Le plan d’Adrien Veidt n’aura finalement pas fait long feu. Lorsque le monde s’est rendu compte que l’invasion extraterrestre n’était rien d’autre qu’une illusion pour mettre fin à la guerre froide, tout a changé. Depuis lors, on n’a plus aucune trace de Ozymandias, et il ne sera plus possible de le faire répondre de ses crimes : plus de 3 millions de morts… inutilement ! la trêve entre les USA et la Russie a également été brisée, et le conflit reprend de plus belle.
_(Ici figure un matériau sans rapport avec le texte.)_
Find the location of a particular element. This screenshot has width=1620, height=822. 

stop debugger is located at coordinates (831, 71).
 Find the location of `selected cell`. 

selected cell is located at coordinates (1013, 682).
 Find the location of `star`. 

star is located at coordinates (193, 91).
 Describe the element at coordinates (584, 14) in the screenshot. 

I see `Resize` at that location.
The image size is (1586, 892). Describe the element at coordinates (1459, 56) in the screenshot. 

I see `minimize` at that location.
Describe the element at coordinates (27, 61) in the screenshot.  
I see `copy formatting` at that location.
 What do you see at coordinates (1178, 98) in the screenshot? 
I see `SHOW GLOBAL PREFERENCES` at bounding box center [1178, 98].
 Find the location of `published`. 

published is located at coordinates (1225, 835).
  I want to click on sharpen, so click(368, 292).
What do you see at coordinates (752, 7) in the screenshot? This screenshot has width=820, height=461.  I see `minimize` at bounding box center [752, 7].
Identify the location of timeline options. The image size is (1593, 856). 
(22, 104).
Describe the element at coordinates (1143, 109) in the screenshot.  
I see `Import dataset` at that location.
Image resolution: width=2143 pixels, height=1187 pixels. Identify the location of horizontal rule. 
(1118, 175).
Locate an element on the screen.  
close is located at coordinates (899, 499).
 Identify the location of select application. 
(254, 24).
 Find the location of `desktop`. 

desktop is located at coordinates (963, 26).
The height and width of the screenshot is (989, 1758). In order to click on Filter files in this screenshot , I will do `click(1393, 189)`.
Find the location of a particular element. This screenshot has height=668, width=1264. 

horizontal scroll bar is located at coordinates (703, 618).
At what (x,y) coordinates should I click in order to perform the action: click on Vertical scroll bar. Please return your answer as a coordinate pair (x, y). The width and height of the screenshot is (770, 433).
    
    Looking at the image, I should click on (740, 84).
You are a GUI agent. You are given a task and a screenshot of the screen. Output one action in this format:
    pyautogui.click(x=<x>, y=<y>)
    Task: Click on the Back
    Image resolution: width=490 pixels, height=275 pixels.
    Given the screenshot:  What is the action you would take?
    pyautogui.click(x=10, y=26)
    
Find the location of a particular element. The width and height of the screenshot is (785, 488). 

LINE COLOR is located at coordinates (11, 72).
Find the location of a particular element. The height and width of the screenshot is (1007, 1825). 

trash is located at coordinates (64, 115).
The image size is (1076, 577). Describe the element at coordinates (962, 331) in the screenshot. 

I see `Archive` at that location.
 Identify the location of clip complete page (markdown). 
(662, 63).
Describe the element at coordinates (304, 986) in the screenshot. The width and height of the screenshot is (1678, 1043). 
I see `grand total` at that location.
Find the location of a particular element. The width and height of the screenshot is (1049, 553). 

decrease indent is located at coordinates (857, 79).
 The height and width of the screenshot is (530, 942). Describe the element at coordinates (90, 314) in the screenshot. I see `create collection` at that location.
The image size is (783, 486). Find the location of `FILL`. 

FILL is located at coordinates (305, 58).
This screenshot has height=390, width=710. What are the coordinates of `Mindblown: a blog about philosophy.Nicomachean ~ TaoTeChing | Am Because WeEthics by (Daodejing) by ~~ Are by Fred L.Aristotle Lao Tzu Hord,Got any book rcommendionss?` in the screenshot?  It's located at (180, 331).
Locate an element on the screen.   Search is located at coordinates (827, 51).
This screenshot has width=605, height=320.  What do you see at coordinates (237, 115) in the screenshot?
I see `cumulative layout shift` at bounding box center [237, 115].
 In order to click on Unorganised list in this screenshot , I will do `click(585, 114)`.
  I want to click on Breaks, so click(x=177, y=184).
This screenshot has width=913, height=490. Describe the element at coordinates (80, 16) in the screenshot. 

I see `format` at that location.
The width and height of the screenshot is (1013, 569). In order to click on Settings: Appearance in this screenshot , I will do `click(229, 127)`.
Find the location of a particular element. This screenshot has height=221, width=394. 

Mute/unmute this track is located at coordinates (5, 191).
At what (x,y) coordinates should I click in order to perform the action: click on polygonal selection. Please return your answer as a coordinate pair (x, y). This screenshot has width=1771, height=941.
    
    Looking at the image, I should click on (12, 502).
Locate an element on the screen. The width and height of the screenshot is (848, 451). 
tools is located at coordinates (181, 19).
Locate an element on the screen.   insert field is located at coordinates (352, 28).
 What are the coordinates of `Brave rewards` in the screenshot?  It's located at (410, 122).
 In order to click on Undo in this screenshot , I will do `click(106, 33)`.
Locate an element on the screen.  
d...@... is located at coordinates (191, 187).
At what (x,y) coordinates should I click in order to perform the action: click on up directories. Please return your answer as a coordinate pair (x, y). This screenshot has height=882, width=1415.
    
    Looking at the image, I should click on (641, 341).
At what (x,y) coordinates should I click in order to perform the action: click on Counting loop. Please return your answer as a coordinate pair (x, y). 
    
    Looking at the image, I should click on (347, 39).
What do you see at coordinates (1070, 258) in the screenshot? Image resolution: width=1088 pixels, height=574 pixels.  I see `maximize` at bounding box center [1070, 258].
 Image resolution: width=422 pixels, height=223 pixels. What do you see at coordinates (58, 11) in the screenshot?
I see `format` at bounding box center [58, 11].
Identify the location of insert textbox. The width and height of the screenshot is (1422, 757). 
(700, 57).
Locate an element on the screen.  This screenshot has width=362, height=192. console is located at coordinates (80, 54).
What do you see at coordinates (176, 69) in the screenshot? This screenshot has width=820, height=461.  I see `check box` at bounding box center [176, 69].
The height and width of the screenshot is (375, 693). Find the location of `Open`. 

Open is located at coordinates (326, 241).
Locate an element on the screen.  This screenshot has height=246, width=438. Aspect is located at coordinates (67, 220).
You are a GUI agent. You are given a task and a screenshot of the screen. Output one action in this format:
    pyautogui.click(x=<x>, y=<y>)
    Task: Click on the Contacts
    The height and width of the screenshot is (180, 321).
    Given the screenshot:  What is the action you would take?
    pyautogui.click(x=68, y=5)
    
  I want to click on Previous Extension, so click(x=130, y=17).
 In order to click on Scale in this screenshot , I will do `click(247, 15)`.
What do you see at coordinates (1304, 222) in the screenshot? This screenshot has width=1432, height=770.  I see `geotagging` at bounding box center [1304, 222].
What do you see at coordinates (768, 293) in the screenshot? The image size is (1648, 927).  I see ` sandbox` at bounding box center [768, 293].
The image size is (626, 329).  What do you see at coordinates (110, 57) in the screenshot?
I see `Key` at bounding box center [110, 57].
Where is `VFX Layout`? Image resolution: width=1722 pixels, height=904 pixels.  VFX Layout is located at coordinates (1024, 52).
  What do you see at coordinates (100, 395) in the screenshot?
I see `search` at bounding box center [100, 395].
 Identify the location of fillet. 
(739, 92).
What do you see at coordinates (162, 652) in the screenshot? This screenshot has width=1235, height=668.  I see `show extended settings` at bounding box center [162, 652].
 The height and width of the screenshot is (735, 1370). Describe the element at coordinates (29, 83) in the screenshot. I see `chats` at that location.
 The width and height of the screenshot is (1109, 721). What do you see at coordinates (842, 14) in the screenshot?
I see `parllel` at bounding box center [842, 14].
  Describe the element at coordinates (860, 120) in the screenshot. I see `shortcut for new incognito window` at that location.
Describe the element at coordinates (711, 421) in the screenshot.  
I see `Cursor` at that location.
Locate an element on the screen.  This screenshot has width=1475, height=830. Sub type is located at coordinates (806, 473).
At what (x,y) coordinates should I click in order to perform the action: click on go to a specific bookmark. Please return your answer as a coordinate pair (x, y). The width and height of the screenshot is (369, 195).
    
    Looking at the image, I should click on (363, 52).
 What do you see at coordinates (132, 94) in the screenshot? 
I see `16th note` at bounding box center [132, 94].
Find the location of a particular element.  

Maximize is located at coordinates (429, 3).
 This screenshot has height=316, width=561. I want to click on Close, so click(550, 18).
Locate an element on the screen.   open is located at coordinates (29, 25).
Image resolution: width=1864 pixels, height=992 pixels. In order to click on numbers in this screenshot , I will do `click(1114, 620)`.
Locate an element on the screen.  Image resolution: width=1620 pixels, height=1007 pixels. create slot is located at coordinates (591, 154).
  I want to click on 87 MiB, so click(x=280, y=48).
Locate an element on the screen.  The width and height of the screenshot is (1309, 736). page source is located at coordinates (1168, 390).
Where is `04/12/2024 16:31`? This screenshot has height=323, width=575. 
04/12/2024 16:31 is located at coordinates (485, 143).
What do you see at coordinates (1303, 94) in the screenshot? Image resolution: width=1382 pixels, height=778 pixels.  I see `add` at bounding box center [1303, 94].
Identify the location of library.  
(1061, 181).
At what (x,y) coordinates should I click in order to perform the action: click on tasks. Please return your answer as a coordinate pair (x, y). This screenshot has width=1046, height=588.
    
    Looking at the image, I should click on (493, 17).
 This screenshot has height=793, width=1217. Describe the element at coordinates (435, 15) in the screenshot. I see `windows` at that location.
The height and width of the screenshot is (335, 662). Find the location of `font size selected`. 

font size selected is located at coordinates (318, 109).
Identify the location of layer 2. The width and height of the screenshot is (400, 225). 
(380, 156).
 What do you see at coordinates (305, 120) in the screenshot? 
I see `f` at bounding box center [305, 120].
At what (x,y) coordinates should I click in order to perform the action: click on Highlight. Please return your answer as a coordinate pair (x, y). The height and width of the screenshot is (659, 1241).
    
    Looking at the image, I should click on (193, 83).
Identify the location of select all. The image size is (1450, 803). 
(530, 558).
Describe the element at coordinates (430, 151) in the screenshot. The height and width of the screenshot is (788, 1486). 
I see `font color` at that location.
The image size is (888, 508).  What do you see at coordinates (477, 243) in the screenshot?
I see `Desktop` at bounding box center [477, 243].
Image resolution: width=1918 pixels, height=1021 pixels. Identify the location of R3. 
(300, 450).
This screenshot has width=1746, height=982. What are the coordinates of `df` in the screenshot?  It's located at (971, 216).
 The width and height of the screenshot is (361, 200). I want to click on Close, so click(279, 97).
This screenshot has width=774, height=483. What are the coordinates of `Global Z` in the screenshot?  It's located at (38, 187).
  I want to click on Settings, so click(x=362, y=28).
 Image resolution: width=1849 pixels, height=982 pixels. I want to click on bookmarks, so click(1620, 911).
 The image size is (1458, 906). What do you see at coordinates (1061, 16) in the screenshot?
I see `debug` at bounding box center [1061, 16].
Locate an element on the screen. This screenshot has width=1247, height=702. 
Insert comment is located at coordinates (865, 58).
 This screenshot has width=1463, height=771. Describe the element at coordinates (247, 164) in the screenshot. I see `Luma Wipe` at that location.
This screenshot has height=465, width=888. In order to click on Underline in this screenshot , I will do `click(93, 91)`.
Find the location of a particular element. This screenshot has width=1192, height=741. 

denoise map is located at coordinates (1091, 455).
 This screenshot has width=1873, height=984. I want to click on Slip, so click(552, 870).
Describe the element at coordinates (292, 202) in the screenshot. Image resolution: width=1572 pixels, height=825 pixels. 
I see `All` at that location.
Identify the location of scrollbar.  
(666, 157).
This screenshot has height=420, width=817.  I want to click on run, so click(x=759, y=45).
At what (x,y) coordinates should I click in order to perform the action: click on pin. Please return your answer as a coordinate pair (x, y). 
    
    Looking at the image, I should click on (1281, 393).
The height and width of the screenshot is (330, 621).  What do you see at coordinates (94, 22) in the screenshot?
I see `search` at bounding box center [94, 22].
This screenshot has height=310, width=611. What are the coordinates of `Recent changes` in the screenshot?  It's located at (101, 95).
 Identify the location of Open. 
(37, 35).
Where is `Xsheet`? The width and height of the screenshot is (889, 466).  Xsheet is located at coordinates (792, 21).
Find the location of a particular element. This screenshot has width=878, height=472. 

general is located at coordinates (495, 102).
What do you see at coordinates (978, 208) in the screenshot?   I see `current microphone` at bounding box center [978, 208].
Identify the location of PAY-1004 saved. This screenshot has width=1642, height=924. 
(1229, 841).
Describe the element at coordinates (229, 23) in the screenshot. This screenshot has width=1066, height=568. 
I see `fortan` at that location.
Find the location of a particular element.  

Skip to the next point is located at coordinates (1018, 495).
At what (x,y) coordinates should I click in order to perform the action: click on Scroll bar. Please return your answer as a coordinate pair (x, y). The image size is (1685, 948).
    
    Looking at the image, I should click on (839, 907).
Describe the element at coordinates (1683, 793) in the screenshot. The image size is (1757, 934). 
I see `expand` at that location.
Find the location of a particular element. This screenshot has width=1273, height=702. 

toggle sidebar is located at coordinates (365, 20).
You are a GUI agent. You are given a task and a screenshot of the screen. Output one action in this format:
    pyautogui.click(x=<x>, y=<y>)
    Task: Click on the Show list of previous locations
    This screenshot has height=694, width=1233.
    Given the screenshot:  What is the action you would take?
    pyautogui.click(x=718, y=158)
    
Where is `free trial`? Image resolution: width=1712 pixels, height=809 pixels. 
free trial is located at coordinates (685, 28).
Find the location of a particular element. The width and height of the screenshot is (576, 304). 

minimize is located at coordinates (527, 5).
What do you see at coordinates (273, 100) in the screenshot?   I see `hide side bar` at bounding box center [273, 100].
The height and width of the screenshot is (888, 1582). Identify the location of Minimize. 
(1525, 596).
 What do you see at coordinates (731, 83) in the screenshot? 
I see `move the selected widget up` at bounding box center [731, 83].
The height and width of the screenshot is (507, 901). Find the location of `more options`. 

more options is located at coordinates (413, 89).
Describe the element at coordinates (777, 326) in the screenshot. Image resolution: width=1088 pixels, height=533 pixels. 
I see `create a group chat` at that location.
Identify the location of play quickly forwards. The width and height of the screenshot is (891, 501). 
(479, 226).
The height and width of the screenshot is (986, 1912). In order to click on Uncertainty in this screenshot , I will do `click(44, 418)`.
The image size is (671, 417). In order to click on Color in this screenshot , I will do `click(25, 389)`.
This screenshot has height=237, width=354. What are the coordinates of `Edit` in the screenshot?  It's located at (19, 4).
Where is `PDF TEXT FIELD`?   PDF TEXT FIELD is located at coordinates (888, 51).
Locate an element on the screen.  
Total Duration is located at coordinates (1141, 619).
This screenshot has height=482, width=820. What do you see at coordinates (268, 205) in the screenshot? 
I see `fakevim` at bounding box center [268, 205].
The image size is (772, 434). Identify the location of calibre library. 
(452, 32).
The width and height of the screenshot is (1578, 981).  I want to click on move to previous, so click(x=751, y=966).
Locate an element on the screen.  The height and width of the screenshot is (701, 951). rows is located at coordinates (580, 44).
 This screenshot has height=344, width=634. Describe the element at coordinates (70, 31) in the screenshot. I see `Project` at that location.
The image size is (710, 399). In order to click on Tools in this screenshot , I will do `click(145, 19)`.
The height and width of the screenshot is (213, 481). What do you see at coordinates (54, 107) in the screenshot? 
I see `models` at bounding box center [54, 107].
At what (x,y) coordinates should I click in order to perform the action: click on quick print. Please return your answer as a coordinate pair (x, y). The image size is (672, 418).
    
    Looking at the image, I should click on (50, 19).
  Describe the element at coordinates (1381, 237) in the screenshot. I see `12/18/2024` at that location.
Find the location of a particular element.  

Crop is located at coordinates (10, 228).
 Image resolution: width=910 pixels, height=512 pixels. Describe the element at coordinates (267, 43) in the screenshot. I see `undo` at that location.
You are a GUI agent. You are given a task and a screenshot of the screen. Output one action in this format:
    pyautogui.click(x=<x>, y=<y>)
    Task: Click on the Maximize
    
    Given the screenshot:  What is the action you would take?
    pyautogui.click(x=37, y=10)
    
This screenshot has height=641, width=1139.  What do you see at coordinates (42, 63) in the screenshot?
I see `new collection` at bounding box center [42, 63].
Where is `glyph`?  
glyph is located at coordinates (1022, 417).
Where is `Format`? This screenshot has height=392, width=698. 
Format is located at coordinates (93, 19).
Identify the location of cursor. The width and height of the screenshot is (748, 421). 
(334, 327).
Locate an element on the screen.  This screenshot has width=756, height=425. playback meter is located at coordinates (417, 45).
Si bien que la Russie procède à une invasion de la Pologne afin d’étendre sa puissance vers l’ouest. Un réel acte de guerre qui poussera les USA à une réaction. Alors que l’implosion du monde n’est plus très loin et qu’une catastrophe hors du commun se prépare, un homme en masque marche et entre dans une prison. Rorschah est conscient qu’il ne reste plus beaucoup de monde avant que ce ne soit la fin. Il est donc nécessaire de la libérer. L’unique personne pouvant sauver le monde. Il possède un argument indiscutable afin qu’elle s’en mêle et affronte le danger pour sauver le monde entier. La vie de son garçon : elle ne pourra pas l’abandonner. Elle détient l’avenir du monde entre ses mains : Érika Manson, dit la Marionnette.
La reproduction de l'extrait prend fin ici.